Although the DOC format is proprietary, it has been covered by Microsoft's Open Specification Promise since 2007. The specification released in 2007 is available as Microsoft Office Word 97-2007 Binary File Format Specification [*.doc]. The structure for the DOC format has been documented and kept up-to-date in [MS-DOC].

Since the release of Word 6.0, in 1993, the structure of a Word document with the .doc extension has been an OLE (object linking and embedding) Compound File Binary file as specified in [MS-CFB]. In 1997, the detailed structure of the CFB file used for Word documents was modified. The CFB format provides a file-system-like structure within a file for the storage of arbitrary, application-specific streams of data. It consists of storages, streams, and substreams. A DOC file begins with a CFB header and must include a CFB root directory (identified by the name "Root Entry" in UTF-16). The root directory has entries for each stream or storage object at the top level of the compound file hierarchy. Each object entry has a name (also encoded in UTF-16, although most of the document content is usually stored in 1-byte characters) and points to the location in the file for the named object. Mandatory streams in a DOC file include a stream with the name "WordDocument" (also referred to as the "main stream") and a "table" stream with name "1Table" or "0Table". The content of the WordDocument stream follows the CFB header and begins with a File Information Block (Fib), which contains information about the document, including a code identifying the DOC file as a Word Document, and specifies the file pointers to various portions that make up the document. Streams that are not required by the specification, but are typically present in files written by Microsoft Word, include a SummaryInformation stream (with basic file-level metadata) and a DocumentSummaryInformation stream. A Word file in the DOC format begins as follows, with all values given as they occur in the physical file, for example when viewed using a Hex dump utility:

  • CFB header (usually 512 bytes):
    • Header Signature for the CFB format with 8-byte Hex value D0CF11E0A1B11AE1. Gary Kessler notes that the beginning of this string looks like "DOCFILE"
    • 16 bytes of zeroes
    • 2-byte Hex value 3E00 indicating CFB minor version 3E
    • 2-byte Hex value 0300 indicating CFB major version 3 or value 0400 indicating CFB major version 4. [Note: All DOC files created by compilers of this resource (in various versions of Word since 2003) and examined with a Hex dump utility have been based on CFB major version 3. Comments welcome.]
    • 2-byte Hex value FEFF indicating little-endian byte order for all integer values. This byte order applies to all CFB files.
    • 2-byte Hex value 0900 (indicating the sector size of 512 bytes used for major version 3) or 0C00 (indicating the sector size of 4096 bytes used for major version 4)
    • 480 bytes for remainder of the 512-byte header, which fills the first sector for a CFB of major version 3
    • Note: For a CFB of major version 4, the rest of the first sector would be 3,584 bytes of zeroes.
  • Internal identifier for Word binary file (usually at byte offset 512 from beginning of DOC file):
    • 2-byte wIdent: Hex value ECA5
    • 2-byte version identifier: Hex value C100 [Note: The specification indicates that this is the value (equivalent to the integer 193) that should be used in this location, as FibBase.nFib, but indicates that some versions of Word had used other values. Hex value C000 has been used for new empty documents. Hex value C200 was used by the BiDi (bi-directional) build of Word 97.]
  • Usually observed near end of file in documents created by recent versions of Microsoft Word:
    • More detailed version info, e.g., "Microsoft Word 97-2003 Document" or "Microsoft Word 97-2004 Document". See Note below on Identification of Microsoft Word version in CompObj stream.

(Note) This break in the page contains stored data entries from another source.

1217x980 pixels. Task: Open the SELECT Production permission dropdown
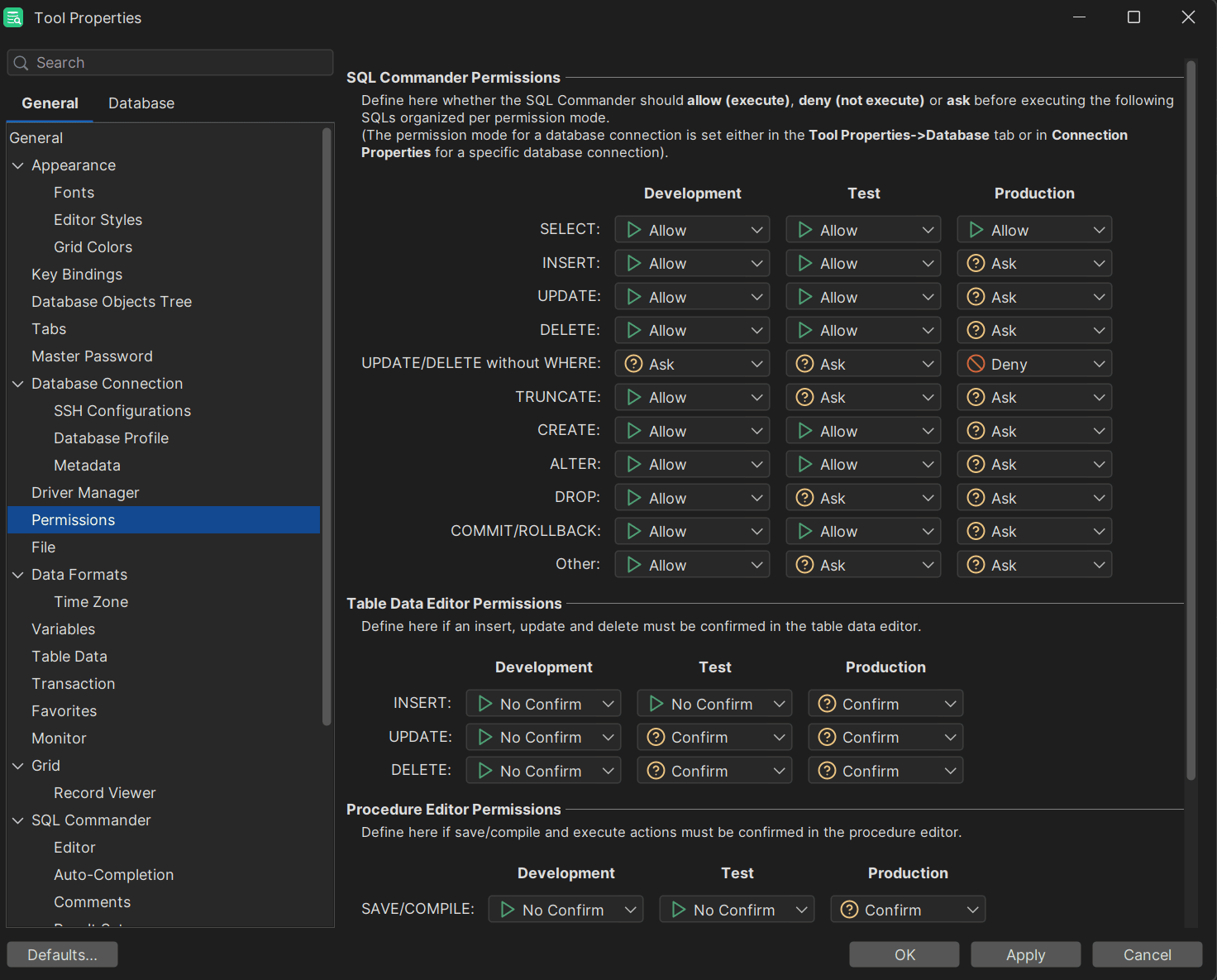coord(1099,229)
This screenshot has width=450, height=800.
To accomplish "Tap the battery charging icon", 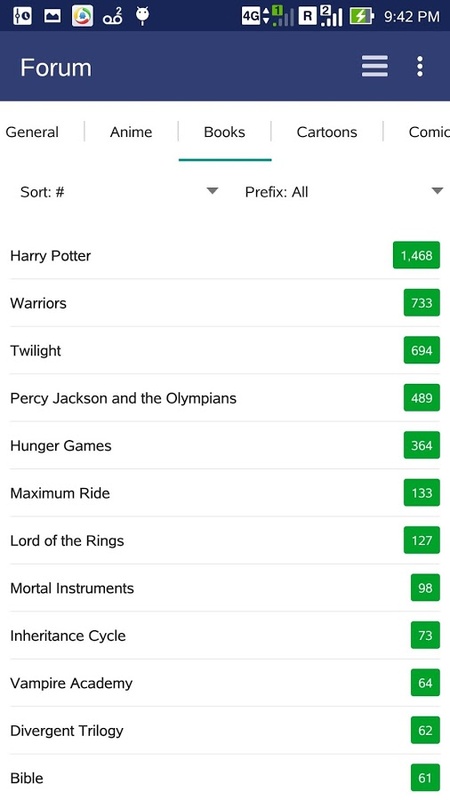I will tap(361, 16).
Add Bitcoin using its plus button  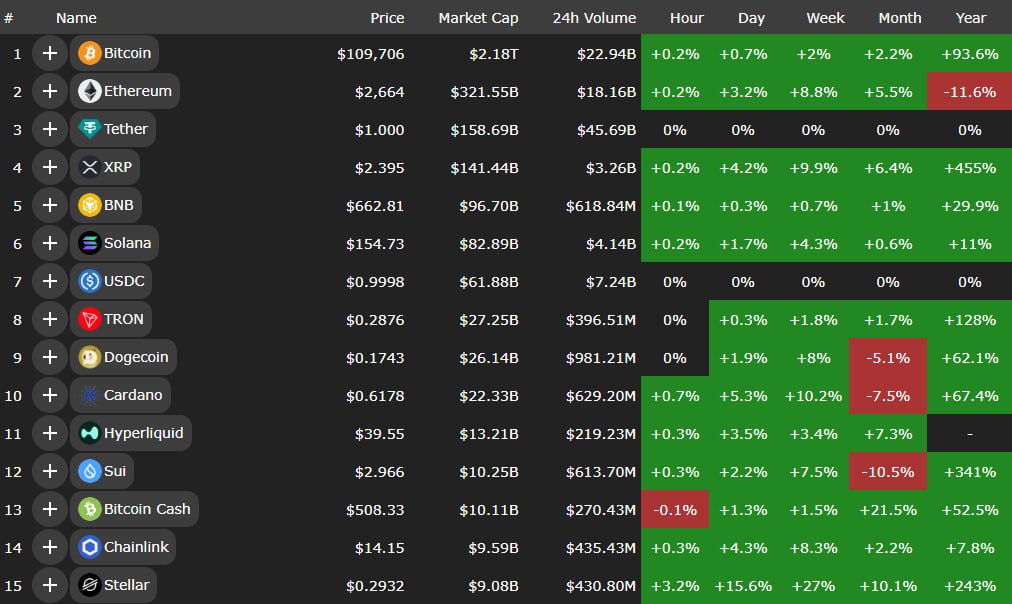[x=49, y=53]
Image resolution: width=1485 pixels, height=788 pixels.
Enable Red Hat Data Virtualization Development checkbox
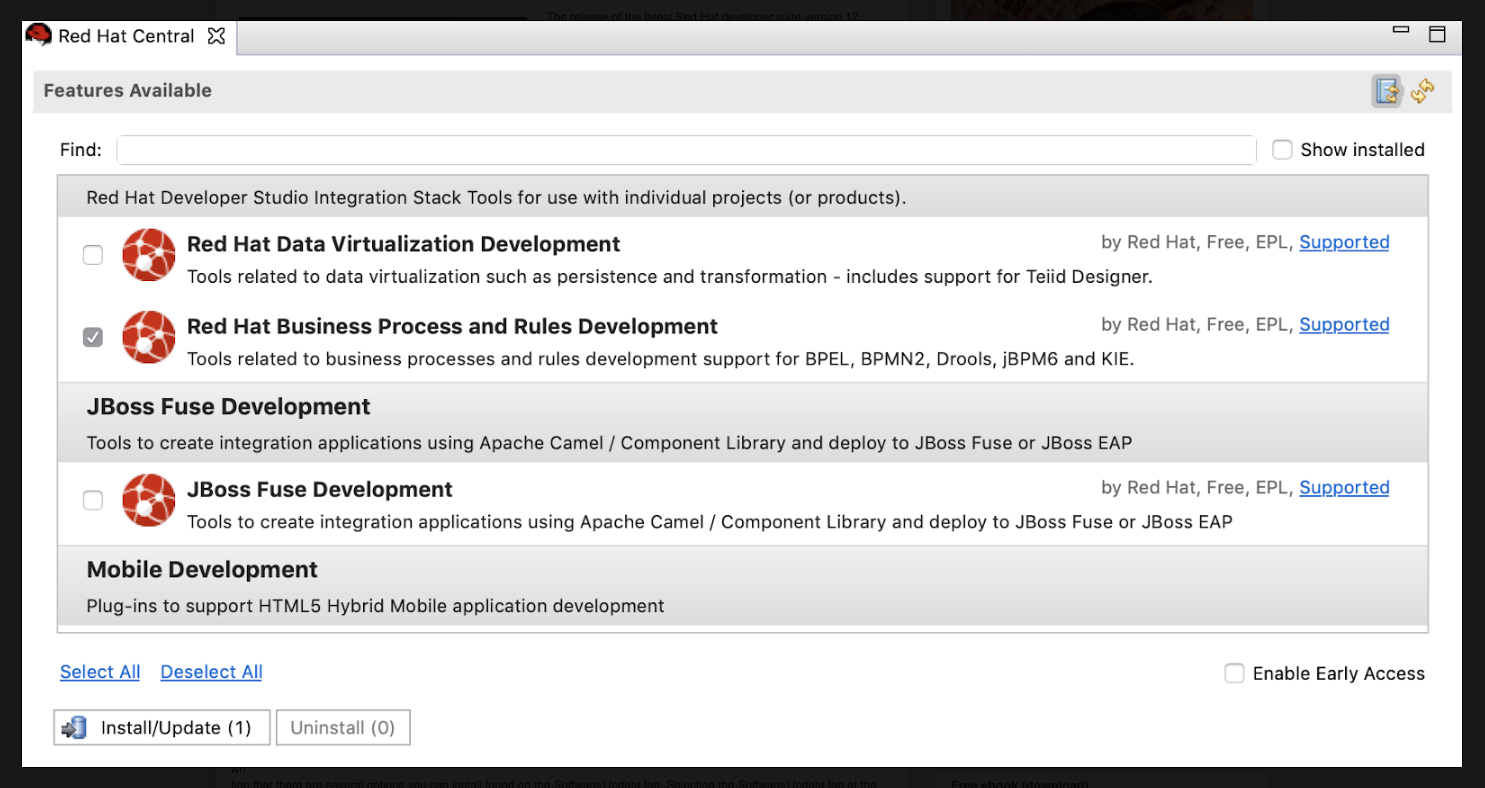(93, 256)
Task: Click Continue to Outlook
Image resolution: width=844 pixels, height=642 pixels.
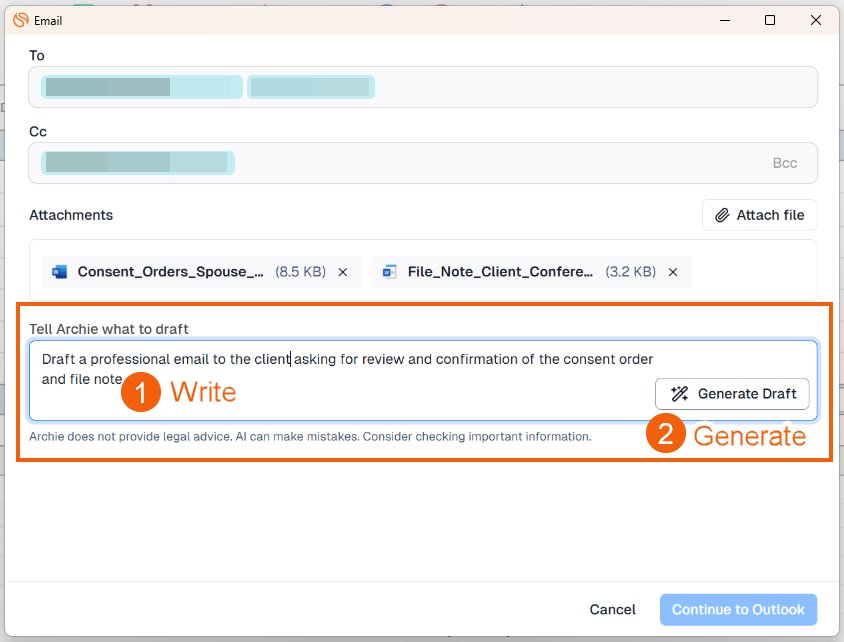Action: click(x=738, y=609)
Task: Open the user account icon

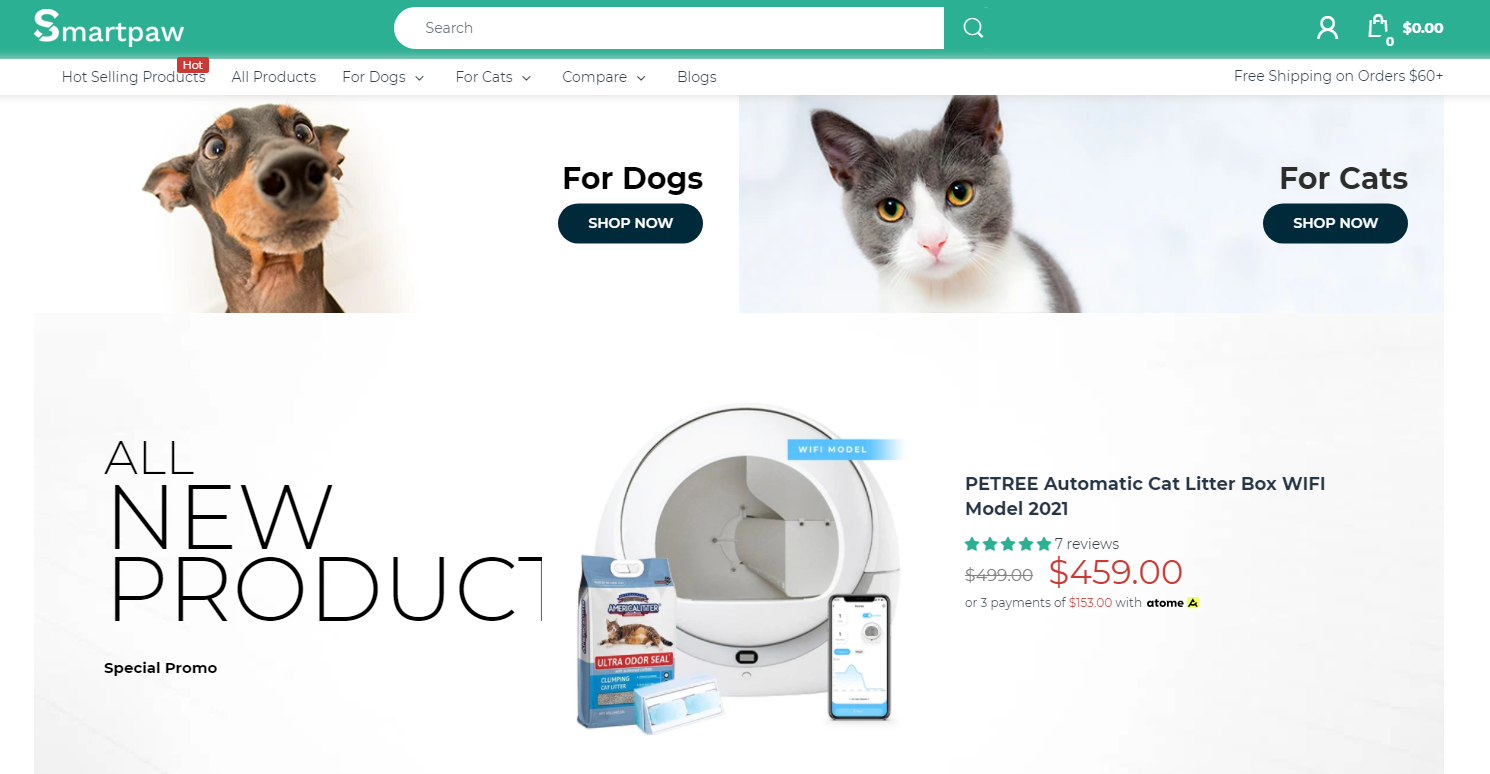Action: [x=1327, y=28]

For a DOC file without encryption or password-protection, the text characters of the document will be seen in a Hex dump of the main WordDocument stream. If all characters are stored in 1-byte (Extended ASCII) encodings, typically in Windows code page 1252, the text will be quite legible, but without formatting. Embedded objects, such as images, will be stored in an optional Data or ObjInfo stream. Other optional streams are used for encrypted content, macros, digital signatures, etc.

Starting with Word 2007, a DOC file could contain a "Custom XML" storage object, named "MsoDataStore." This feature was typically used for documents created programmatically and not by end users. As a result of patent litigation, this feature was removed from the Word application distributed on or after January 11, 2010. DOC files created with Word 2007 and not re-saved in a later version of Word may contain Custom XML content. See Notes and Useful References below for more detail on Custom XML, the patent litigation, and resulting changes to the Word application.

The DOC format was superseded as the default format for Microsoft Word starting with Word 2007 by DOCX/OOXML, the primary XML-based document format of the Office Open XML (OOXML) family.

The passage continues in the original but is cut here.